The construction industry more broadly is closely connected to economic activity, the economists say. Construction industry activity (which includes residential and non-residential investment along with other construction) is quite ‘cyclical’: it tends to pick up considerably when economic activity is strong and pare back a lot in downturns.

“Construction industry activity is currently elevated as a share of total economic activity – and we expect this will continue for some time yet, with GDP continuing to grow at about-trend pace. It’s not just the outlook for residential building supporting this solid outlook for construction; demand for commercial property is also expected to hold up. Commercial and residential construction firms compete to some extent for workers (but perhaps not as much as one might expect).

The economists say, however that we are now arguably reaching a more difficult phase in the construction cycle.

“Activity levels are high, but we expect continued upward pressure on costs at a time when house prices are no longer increasing significantly – meaning cost miscalculations won’t come out in the wash.
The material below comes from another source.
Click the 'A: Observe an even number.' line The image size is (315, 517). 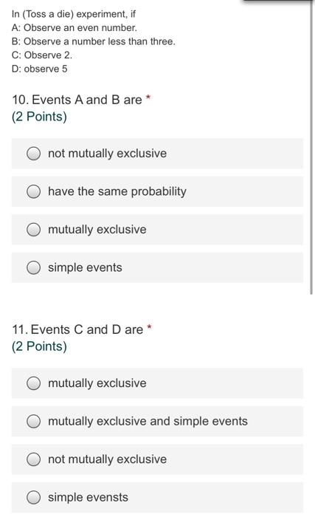pyautogui.click(x=74, y=28)
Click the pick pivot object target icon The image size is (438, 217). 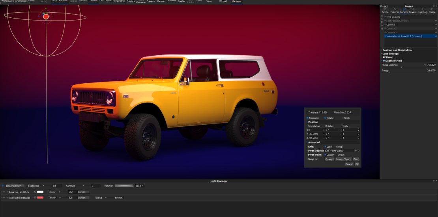[356, 151]
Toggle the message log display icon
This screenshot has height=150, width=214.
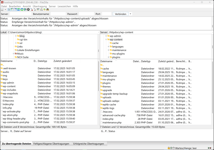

Cost pressures and delays could squeeze profits and put cash-flow pressure on firms in the industry.

“Current high levels of construction activity may also be allowing less competitive companies to stay in business, so the industry will need to adjust if growth softens. And if construction activity were to slow significantly, such firms could face difficulty.”

The outlook though is solid, with demand expected to remain supportive.

“But pockets of pressure could emerge, particularly if house prices were to start to turn south. Given such pronounced housing shortages in Auckland, that is not our expectation. But nor can it be ruled out. House prices could start to fall if household debt serviceability were to take a hit, either due to reduced job security or interest rate rises.

“For now though, it’s all hands on deck.”